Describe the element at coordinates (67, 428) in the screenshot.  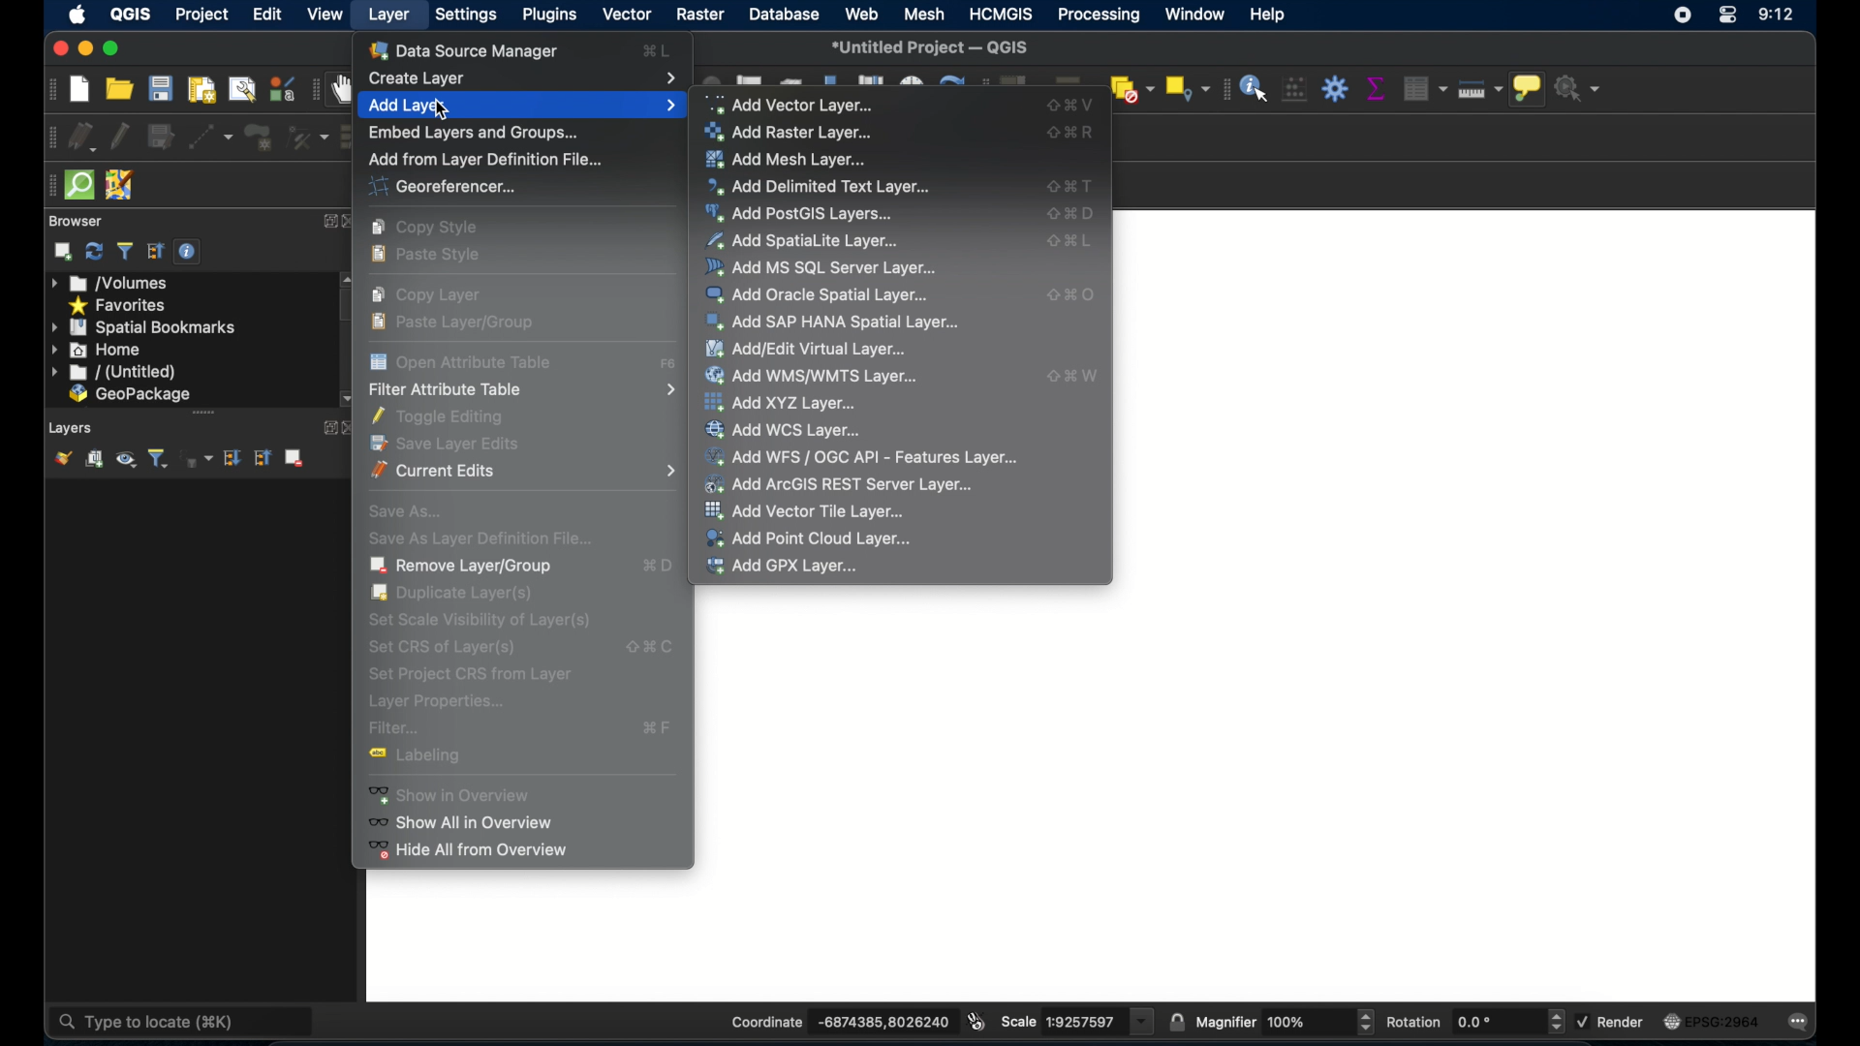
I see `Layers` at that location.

...

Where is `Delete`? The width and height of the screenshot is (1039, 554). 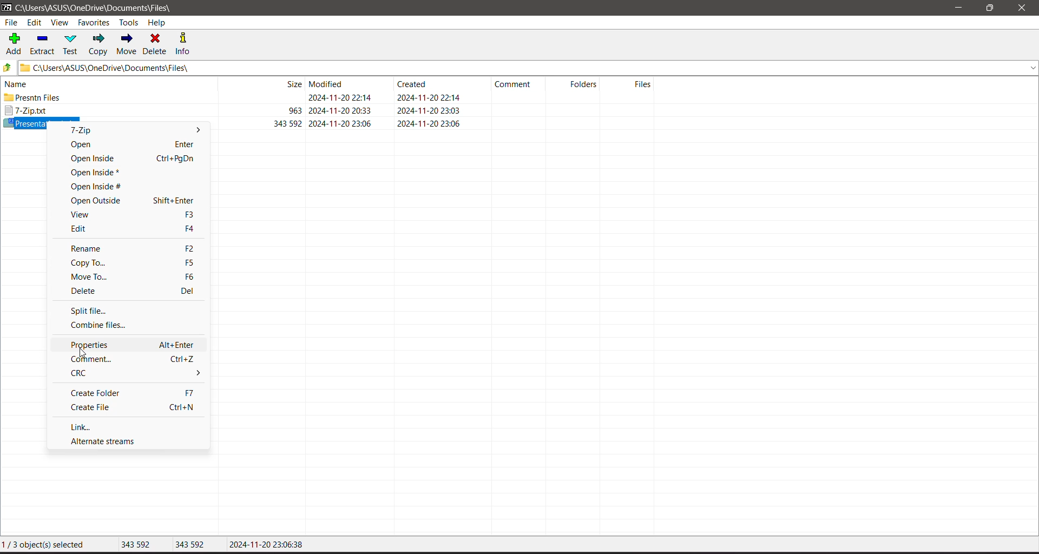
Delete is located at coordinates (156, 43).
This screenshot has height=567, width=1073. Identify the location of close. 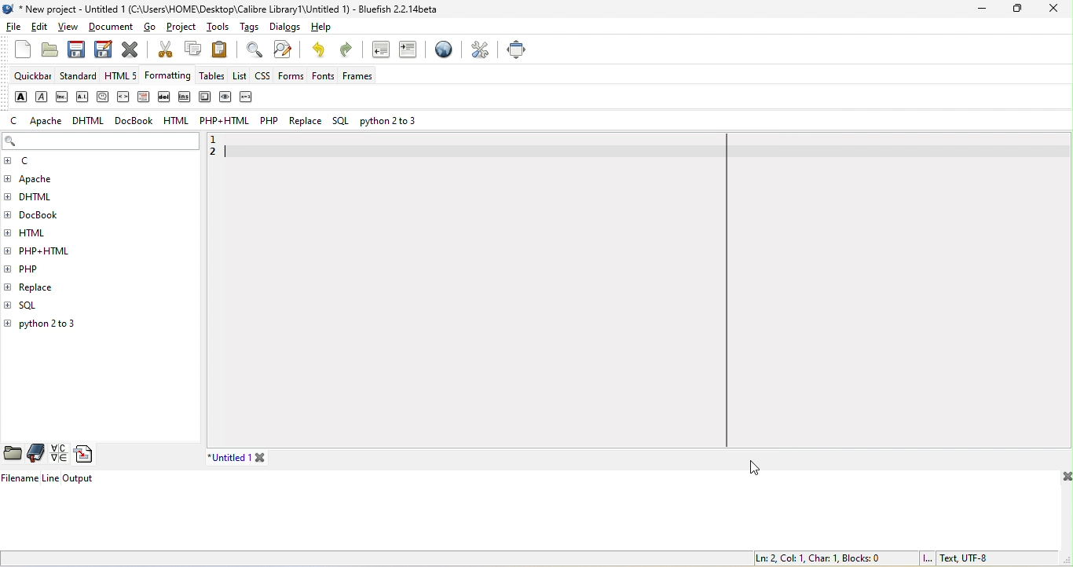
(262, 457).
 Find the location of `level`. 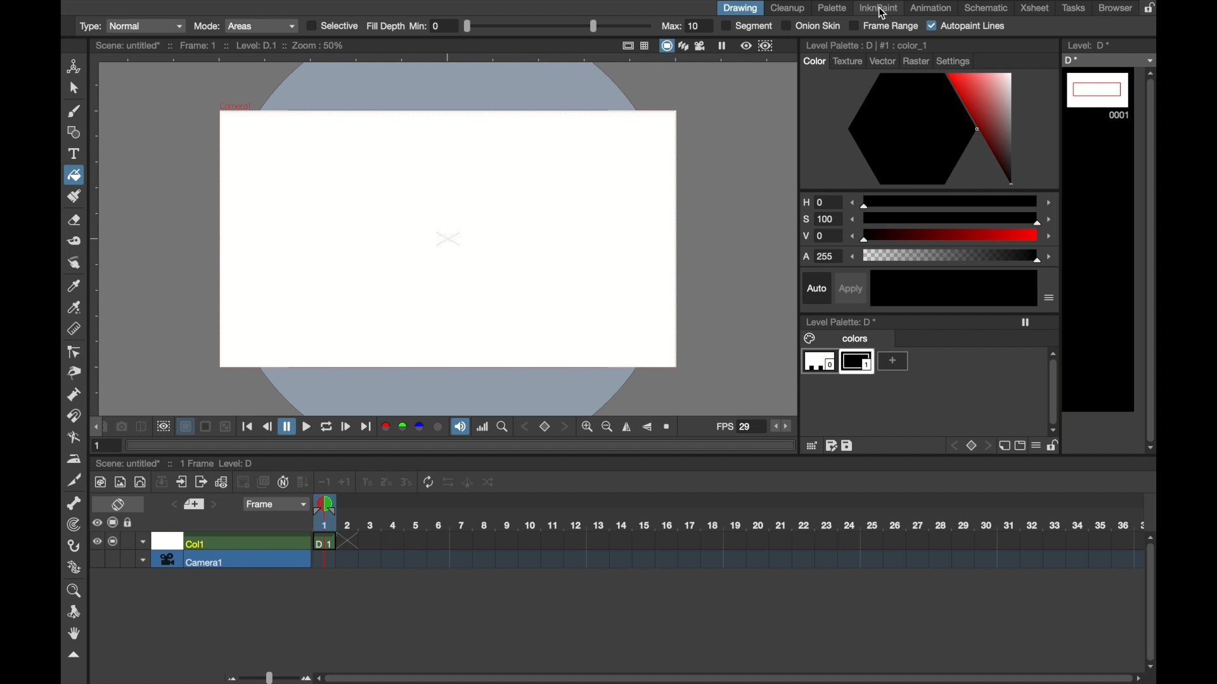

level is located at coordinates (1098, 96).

▸ Set problem:
Express the lines of the items from the line containing "This screenshot has" through the line containing "level is located at coordinates (1098, 96).", inclusive, as a JSON list of strings with one string per line and blank lines left out. Leave the pictures out of the answer.

▸ Solution below:
[
  "This screenshot has height=567, width=1073. Identify the location of close. ",
  "(262, 457).",
  " Find the location of `level`. ",
  "level is located at coordinates (1098, 96)."
]